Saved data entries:
+ + + + + + +
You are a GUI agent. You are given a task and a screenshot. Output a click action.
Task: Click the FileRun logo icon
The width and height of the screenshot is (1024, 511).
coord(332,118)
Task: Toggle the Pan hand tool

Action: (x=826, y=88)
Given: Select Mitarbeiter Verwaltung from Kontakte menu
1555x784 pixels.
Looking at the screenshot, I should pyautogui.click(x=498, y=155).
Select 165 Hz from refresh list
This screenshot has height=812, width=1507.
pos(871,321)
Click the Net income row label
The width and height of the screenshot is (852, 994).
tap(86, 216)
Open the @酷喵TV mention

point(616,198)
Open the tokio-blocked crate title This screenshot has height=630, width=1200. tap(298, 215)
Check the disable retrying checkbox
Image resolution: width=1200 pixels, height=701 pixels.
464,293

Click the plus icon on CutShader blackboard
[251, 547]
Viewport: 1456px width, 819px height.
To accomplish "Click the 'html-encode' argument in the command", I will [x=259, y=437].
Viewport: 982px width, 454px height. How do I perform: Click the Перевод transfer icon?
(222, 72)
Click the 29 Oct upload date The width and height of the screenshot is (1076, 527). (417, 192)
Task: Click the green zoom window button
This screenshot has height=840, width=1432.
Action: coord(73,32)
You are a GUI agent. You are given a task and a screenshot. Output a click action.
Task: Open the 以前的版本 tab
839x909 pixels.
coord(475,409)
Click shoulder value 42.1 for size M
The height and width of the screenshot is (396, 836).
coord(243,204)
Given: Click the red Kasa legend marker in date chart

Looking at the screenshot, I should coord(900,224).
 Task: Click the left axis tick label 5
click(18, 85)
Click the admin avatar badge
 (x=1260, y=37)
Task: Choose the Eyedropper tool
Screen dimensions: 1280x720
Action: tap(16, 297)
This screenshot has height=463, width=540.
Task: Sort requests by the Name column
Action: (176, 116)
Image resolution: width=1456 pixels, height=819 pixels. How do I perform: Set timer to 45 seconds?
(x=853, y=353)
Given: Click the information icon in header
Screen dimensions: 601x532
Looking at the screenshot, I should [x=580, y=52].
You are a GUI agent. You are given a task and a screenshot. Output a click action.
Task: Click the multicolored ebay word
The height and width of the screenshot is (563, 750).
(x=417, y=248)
+ + + + + + +
__TO BE DONE__.
Please output the lines of the records word for word, from the first line up to and including the line that contains "Open the tokio-blocked".

__ANSWER TO THIS TASK__.
You are a GUI agent. You are given a task and a screenshot. Output a click action.
Task: Click the FileRun logo icon
The width and height of the screenshot is (1024, 511).
coord(332,118)
Task: Toggle the Pan hand tool

Action: (x=826, y=88)
Given: Select Mitarbeiter Verwaltung from Kontakte menu
1555x784 pixels.
Looking at the screenshot, I should pyautogui.click(x=498, y=155).
Select 165 Hz from refresh list
This screenshot has height=812, width=1507.
pos(871,321)
Click the Net income row label
The width and height of the screenshot is (852, 994).
tap(86, 216)
Open the @酷喵TV mention

point(616,198)
Open the tokio-blocked crate title This screenshot has height=630, width=1200. tap(298, 215)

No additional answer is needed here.